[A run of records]
****************************************

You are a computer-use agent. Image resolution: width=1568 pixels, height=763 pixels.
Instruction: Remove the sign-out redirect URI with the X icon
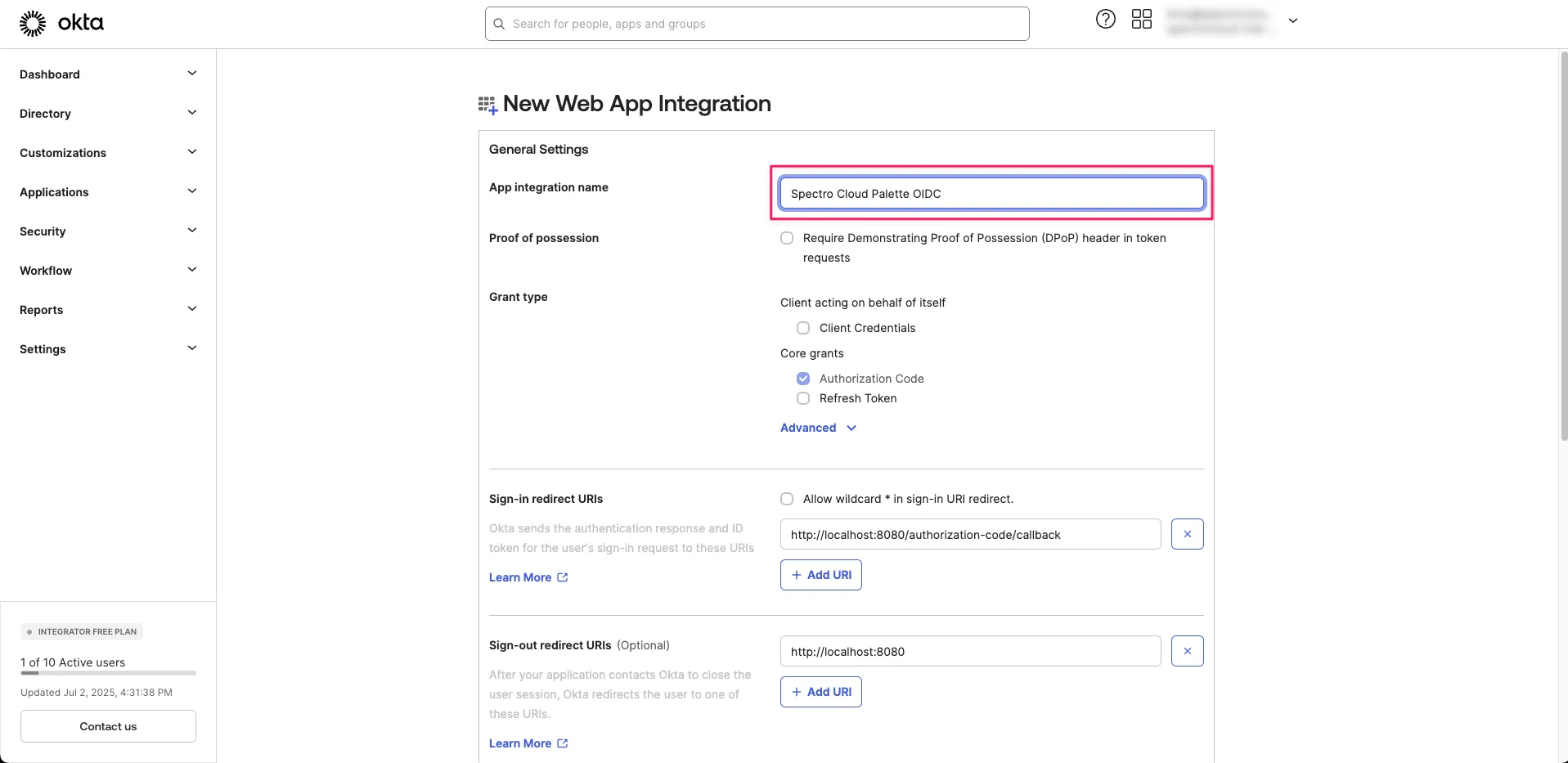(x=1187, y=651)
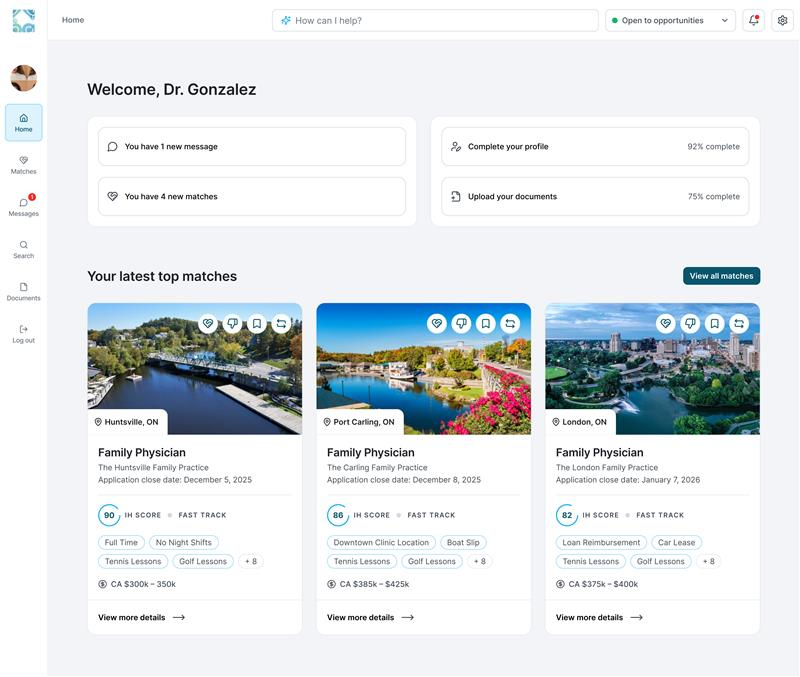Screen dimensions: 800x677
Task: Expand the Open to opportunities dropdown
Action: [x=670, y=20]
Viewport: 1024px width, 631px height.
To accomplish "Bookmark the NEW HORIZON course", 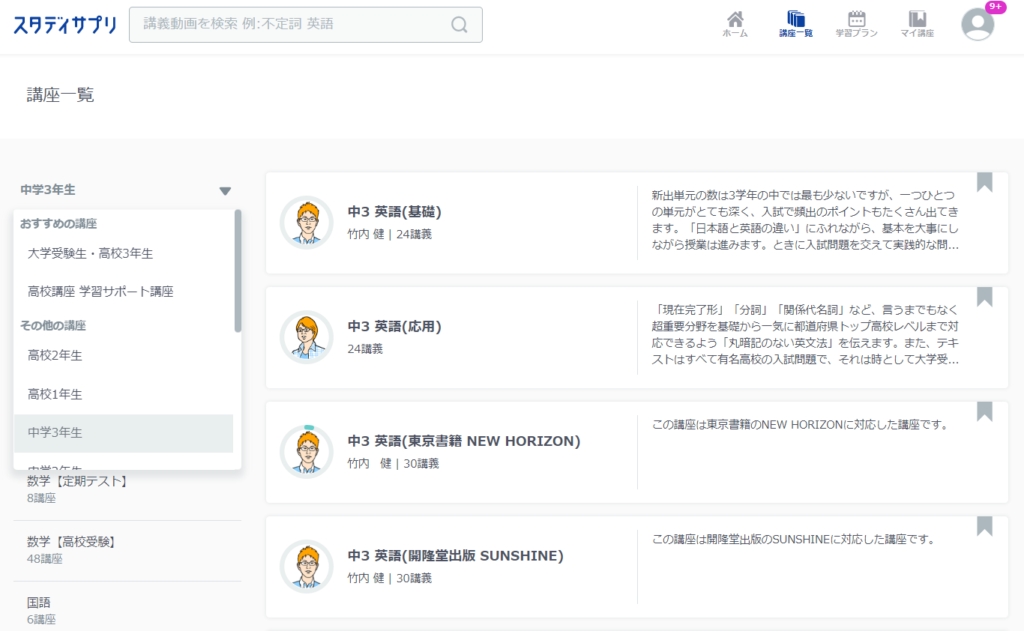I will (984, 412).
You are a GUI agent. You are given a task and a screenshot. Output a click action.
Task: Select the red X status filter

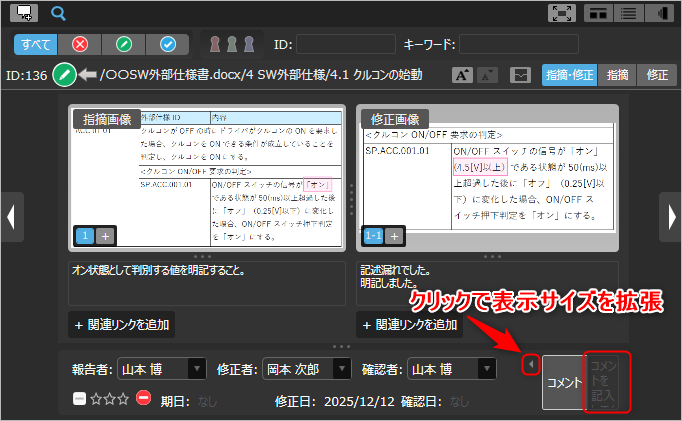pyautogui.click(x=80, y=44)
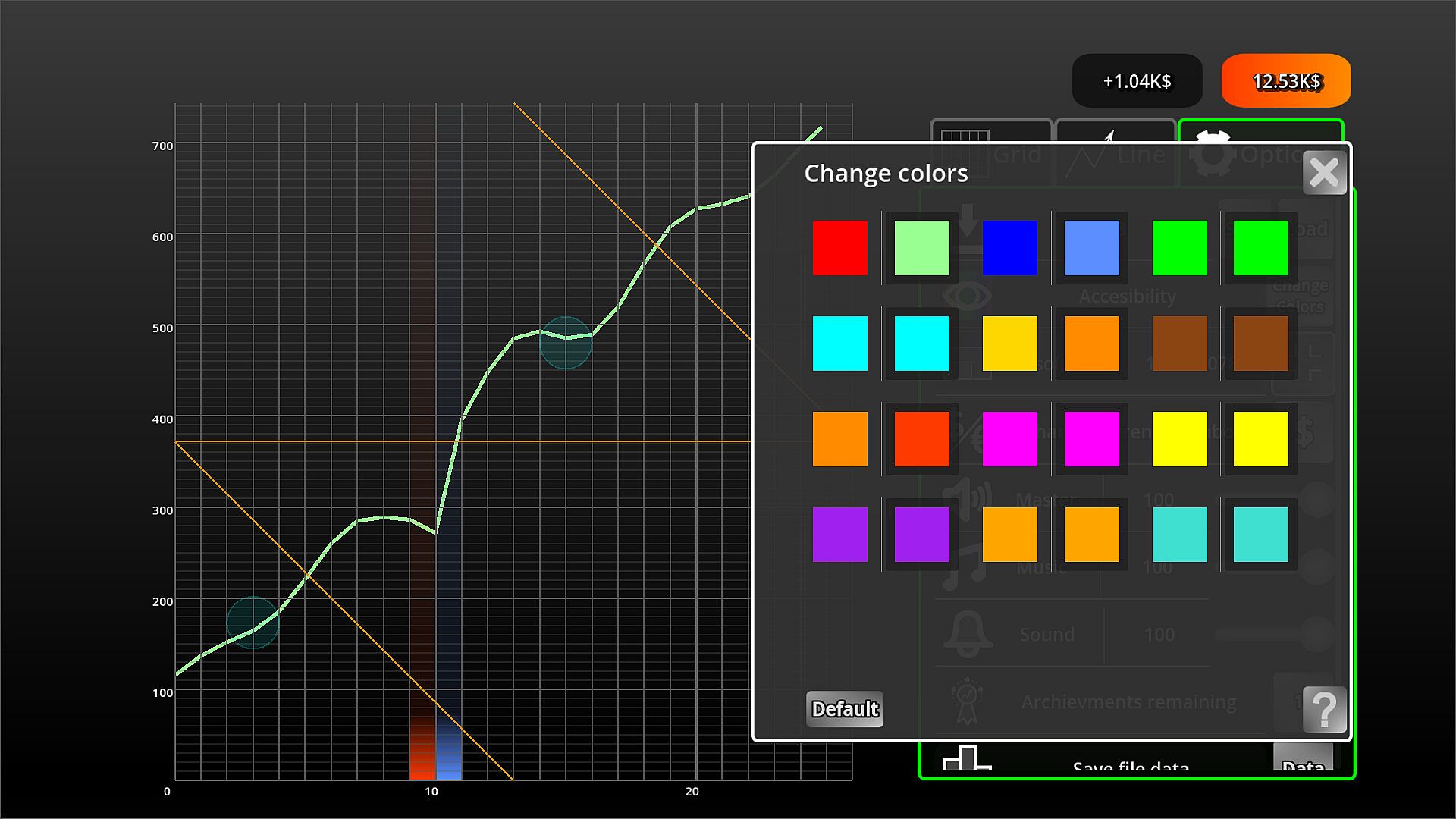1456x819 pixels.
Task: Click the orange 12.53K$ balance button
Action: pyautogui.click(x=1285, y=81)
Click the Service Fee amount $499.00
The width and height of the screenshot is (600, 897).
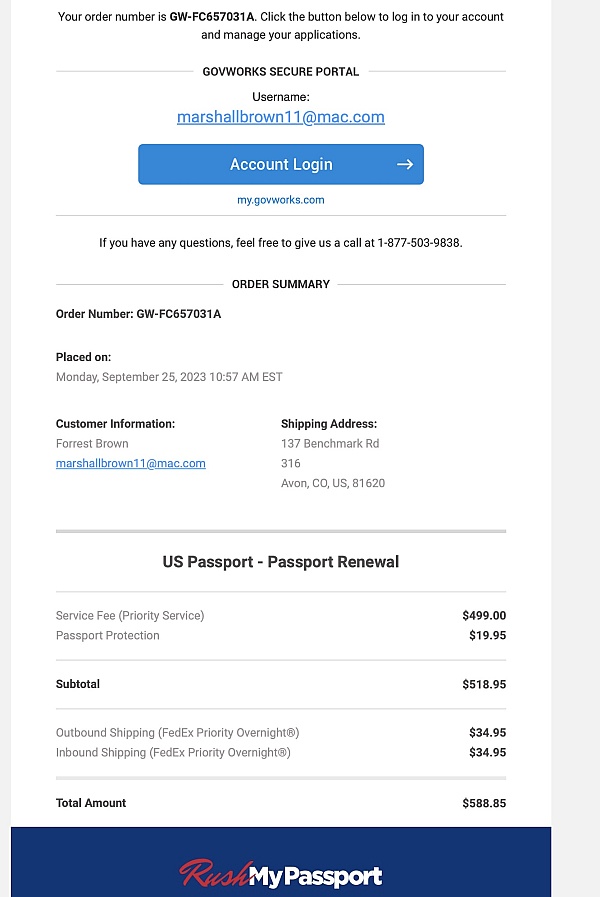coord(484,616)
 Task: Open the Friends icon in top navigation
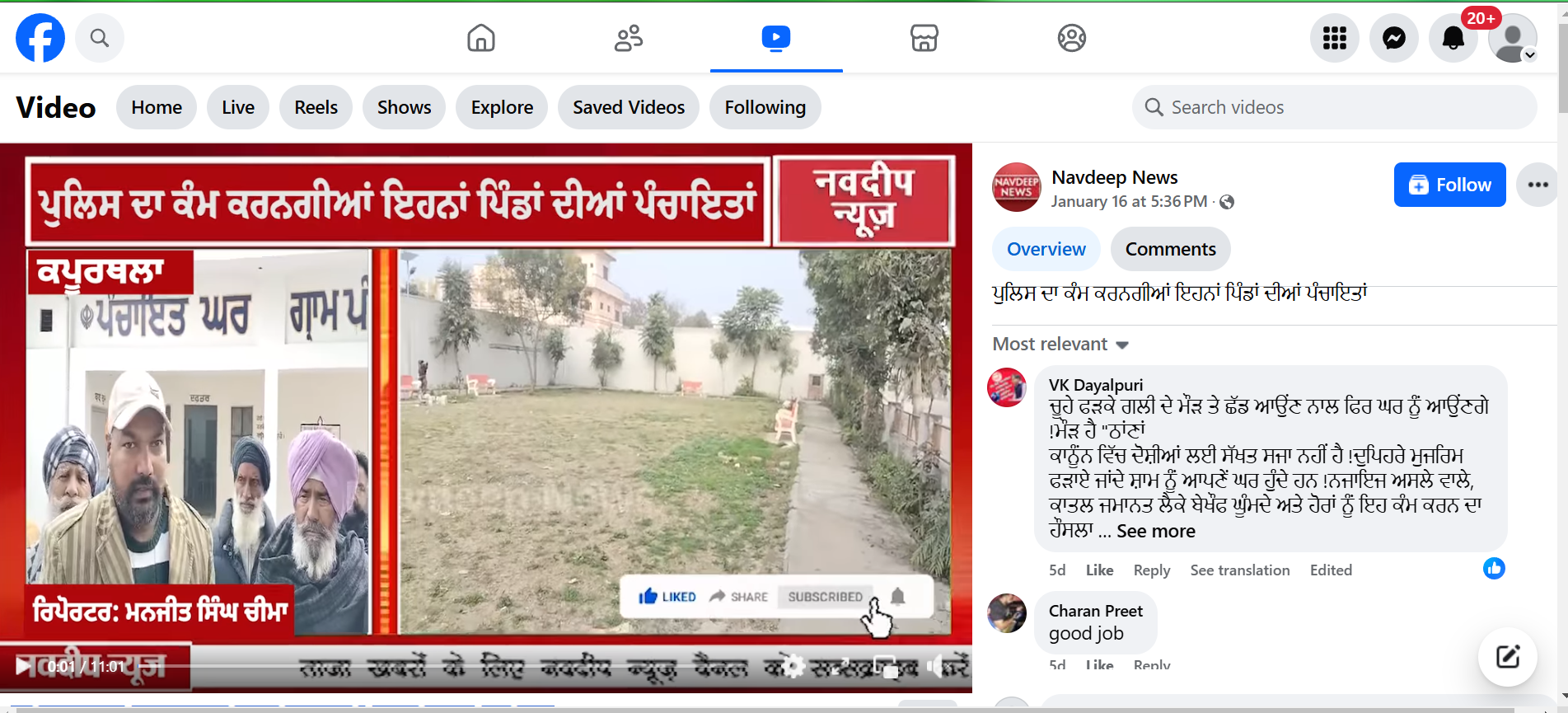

****************************************

TASK TO COMPLETE:
Please write the lines from the start of the records through the line containing "Action: [x=670, y=20]" as a JSON list of strings, one string per line, with blank lines skipped. Leave the pictures out.

PROBLEM SOLUTION:
[
  "You are a computer-use agent. Image resolution: width=1568 pixels, height=763 pixels.",
  "Instruction: Remove the sign-out redirect URI with the X icon",
  "(x=1187, y=651)",
  "Screen dimensions: 800x677",
  "Task: Expand the Open to opportunities dropdown",
  "Action: [x=670, y=20]"
]